Core Concepts

Diagrams

A Diagram is the package's central representation of a structured AI system. Objects define interfaces, morphisms define transformations, Kan extensions define universal aggregation or completion, and obstruction losses encode consistency constraints.

Kan extensions

FunctorFlow uses categorical language directly:

  • Σ / left Kan extension for aggregation, pooling, attention, and message passing
  • Δ / right Kan extension for completion, repair, conditioning, and reconciliation

These are available both as functions and as Unicode operators.

Obstruction losses

An ObstructionLoss measures how far a diagram is from commuting.
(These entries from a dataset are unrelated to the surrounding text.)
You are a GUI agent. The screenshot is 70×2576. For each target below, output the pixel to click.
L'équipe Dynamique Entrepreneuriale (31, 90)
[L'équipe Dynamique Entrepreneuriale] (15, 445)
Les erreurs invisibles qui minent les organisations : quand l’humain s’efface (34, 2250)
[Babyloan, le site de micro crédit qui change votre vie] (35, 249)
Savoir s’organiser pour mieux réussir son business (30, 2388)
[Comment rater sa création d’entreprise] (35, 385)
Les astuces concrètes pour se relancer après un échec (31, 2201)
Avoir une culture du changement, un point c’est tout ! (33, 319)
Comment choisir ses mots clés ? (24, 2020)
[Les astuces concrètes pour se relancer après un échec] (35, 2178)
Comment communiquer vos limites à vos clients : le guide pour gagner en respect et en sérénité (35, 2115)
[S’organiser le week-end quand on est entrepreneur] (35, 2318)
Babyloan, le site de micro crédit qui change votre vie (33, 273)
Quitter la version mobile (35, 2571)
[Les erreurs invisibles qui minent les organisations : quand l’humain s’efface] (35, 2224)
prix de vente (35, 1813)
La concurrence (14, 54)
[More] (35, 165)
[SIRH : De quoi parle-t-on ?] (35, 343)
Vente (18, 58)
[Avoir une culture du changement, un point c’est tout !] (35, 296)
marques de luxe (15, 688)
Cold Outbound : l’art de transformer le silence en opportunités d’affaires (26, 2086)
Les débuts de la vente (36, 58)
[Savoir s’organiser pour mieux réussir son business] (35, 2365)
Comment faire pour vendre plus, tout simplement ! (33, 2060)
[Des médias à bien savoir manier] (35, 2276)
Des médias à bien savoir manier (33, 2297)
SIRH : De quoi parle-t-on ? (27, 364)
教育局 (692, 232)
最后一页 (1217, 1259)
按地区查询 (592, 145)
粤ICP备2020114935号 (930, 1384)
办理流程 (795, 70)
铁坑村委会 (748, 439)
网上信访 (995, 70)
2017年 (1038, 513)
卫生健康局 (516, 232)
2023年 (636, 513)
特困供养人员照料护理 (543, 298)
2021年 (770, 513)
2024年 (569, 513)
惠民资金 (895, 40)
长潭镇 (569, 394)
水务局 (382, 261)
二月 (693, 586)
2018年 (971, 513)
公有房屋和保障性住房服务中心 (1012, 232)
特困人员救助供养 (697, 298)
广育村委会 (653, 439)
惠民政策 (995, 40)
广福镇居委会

This is the package's basic mechanism for diagrammatic consistency:

  • symbolic workflows can compare strings, sets, or structured values
  • neural workflows can optimize differentiable comparators such as :l2, :l1, or cosine-style losses

Compilation pipeline

FunctorFlow separates specification from execution:

Diagram
  -> DiagramIR
  -> CompiledDiagram
  -> callable or Lux-backed executable model

The same categorical structure can therefore be used for both symbolic and differentiable programs.

Beyond the core

The package also includes higher-level categorical layers:

  • universal constructions such as pullback, pushout, product, and coequalizer
  • causal semantics via CausalContext and build_causal_diagram
  • topos-style reasoning tools such as SubobjectClassifier
  • coalgebra and JEPA-inspired world-model structures

These features extend FunctorFlow from a DSL for blocks into a broader neurosymbolic research toolkit.